**Material supplied:**

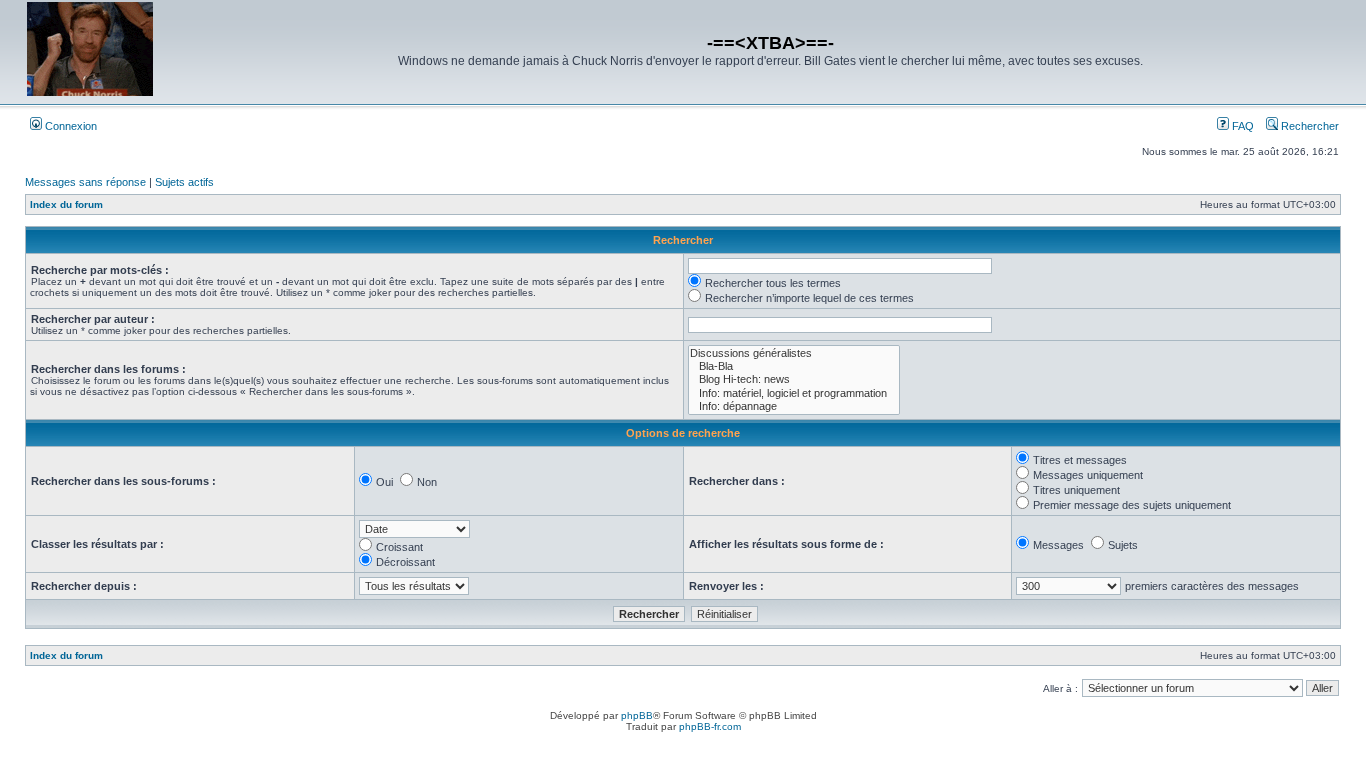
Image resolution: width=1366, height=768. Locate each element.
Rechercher (1308, 126)
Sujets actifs (184, 182)
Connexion (69, 126)
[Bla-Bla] (794, 366)
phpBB (637, 715)
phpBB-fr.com (710, 726)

**Activity:** Once you reach the line that holds "Sujets actifs (184, 182)", print it and every line after it through the end of the records, word for word.

**Solved problem:**
Sujets actifs (184, 182)
Connexion (69, 126)
[Bla-Bla] (794, 366)
phpBB (637, 715)
phpBB-fr.com (710, 726)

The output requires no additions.